Hill, for example, says News Broadcast also sends releases over the typical channels and pitches stations to encourage them to use the news.

PR pros are also warned that major radio news organizations such as WINS and WCBS in New York won’t air advertorials in any form. ’We do not permit them,’ says WCBS radio news director Frank Raphael. A WINS spokesperson says that although advertorials are not accepted, if one were accepted, it would be preceded by a disclaimer.

Many PR pros also don’t or won’t use paid placements (some aren’t even aware of the practice). They believe the typical way of distributing and tracking ANRs is worth the effort.

Lynn Medcalf, vice president of Atlanta-based production house News Generation, says paying for placements does indeed go against the basic nature of public relations. ’The essence of PR is relationship-building,’ she says.

’We want stations to say yes or no based on the merit of the story, not because we paid them to air it.’

Medcalf says not paying for placements also allows her to obtain feedback from radio stations about when and why a particular ANR made the cut, or why it didn’t. ’I like to get their reasons – for our knowledge,’ she says.
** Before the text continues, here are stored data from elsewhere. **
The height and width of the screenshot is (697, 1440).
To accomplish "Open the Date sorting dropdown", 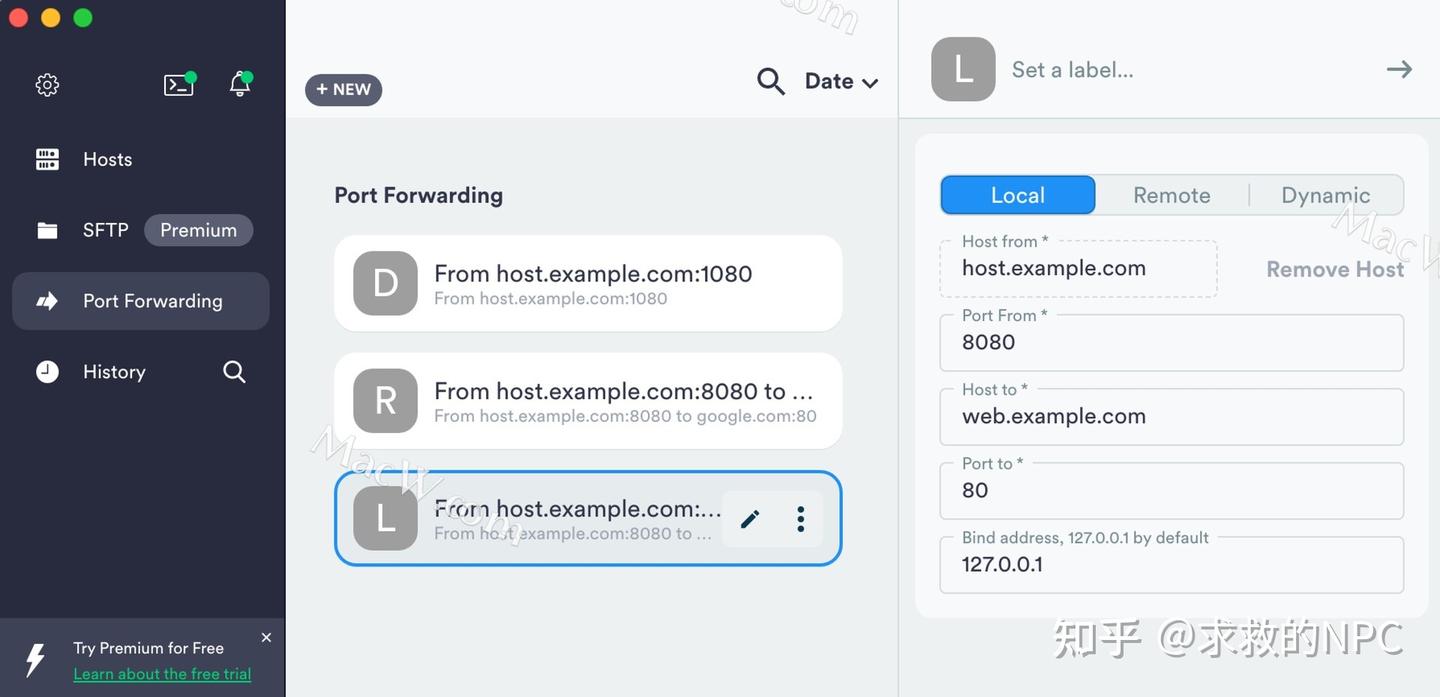I will [840, 81].
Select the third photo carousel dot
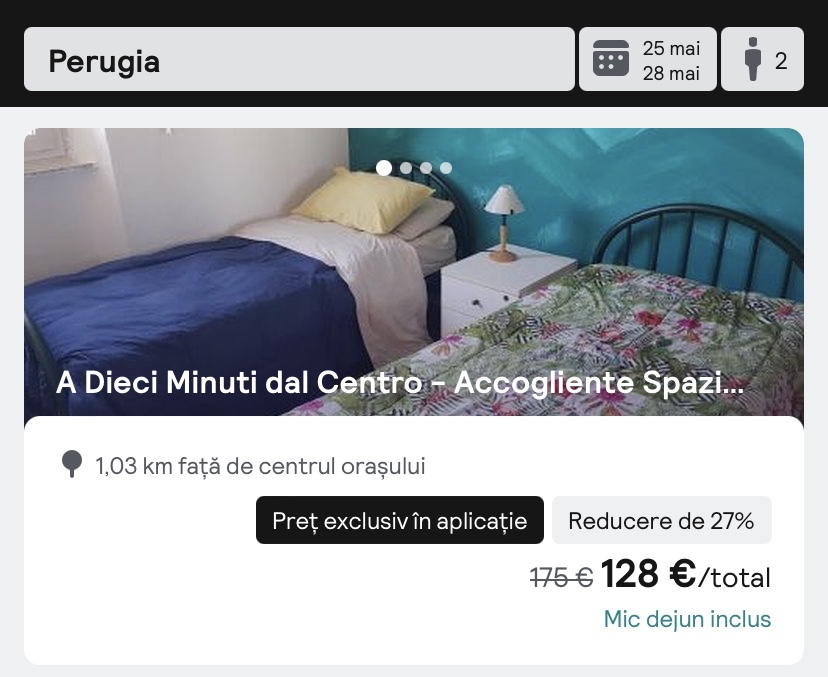 click(426, 168)
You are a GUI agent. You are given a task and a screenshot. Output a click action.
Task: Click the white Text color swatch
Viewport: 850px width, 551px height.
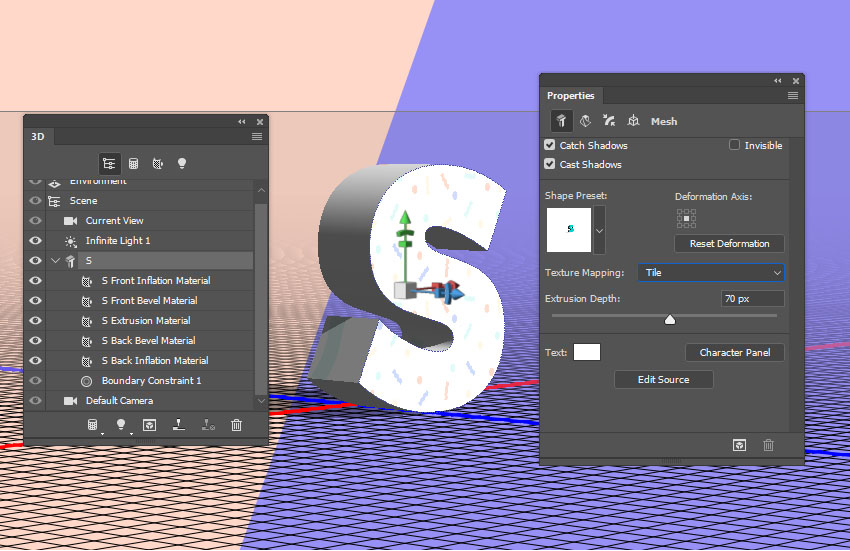[587, 352]
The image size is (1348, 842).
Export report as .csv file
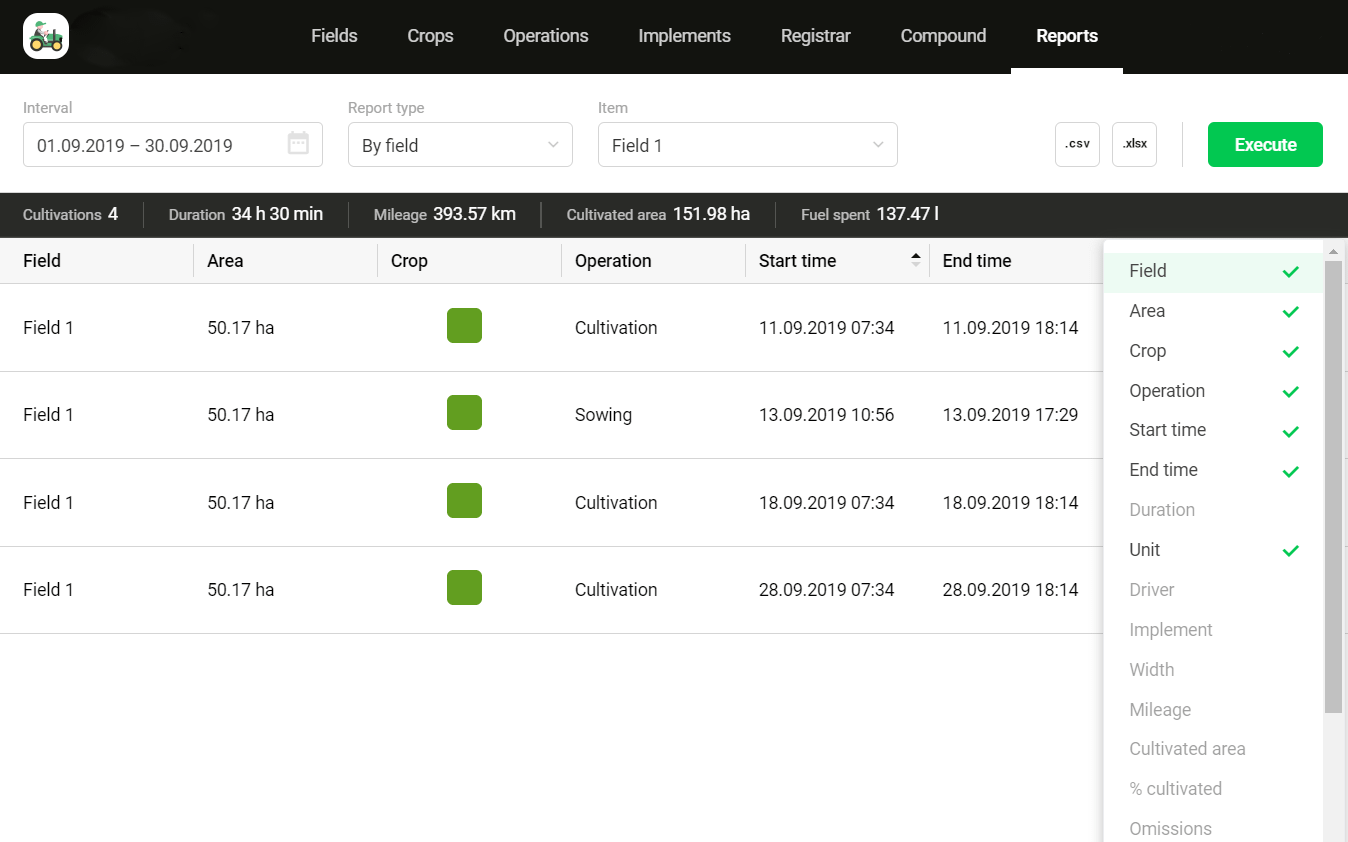tap(1077, 144)
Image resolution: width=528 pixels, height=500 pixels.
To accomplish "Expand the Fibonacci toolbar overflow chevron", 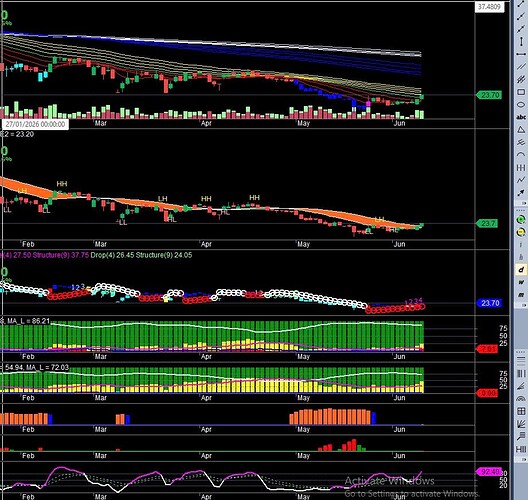I will (524, 459).
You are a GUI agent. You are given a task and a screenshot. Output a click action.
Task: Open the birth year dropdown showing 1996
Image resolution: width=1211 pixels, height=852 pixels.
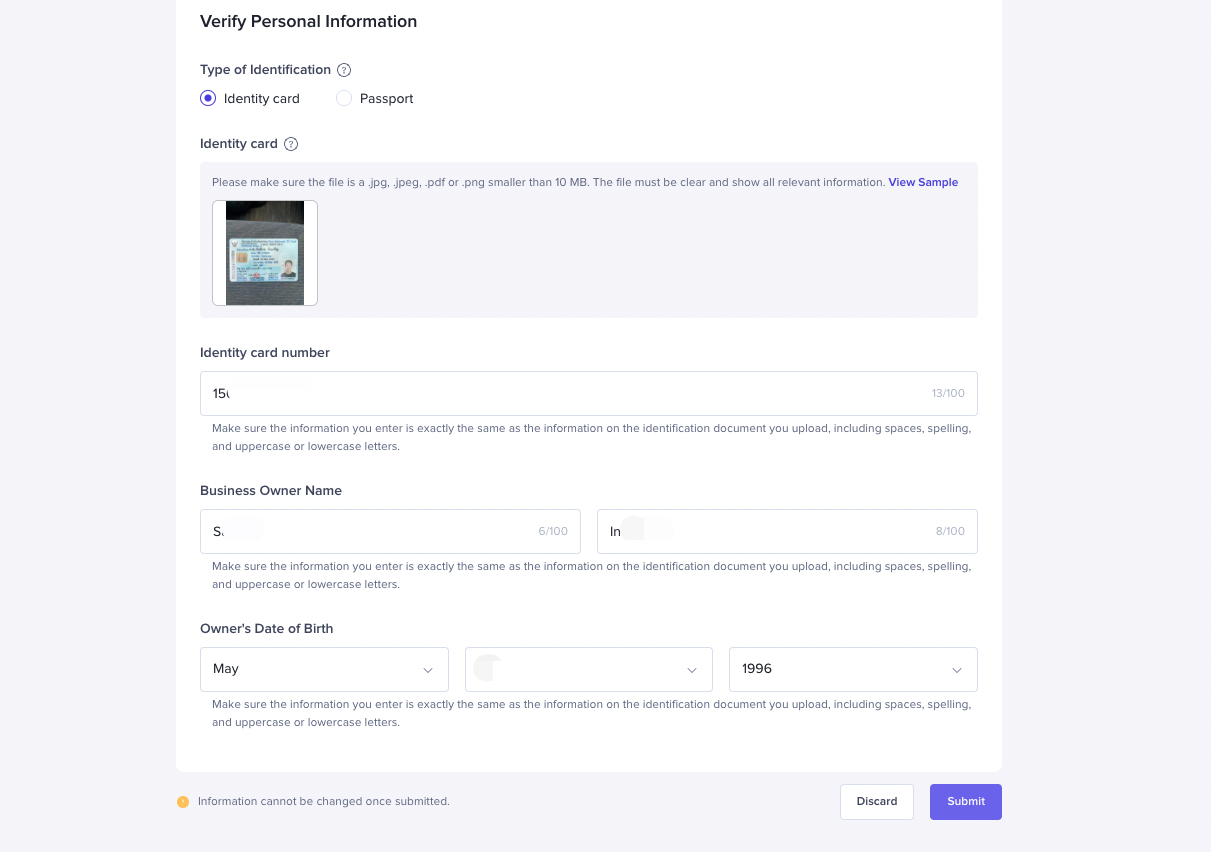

But it seems that until ANR tracking methods become more sophisticated, guaranteed placement ANRs will have their place.

DOS AND DON’TS

DO

  1. Research whether paid ANRs are effective for your client’s message.
  2. Use paid ANRs as just one aspect of an overall news release package.
  3. Make sure stations will accept advertorials.
  4. Identify paid ANRs as advertorials.

DON’T

  1. Use paid ANRs as sole method of distributing your client’s message.
  2. Automatically use them for every ANR package.
  3. Assume every radio station or network will accept advertorials.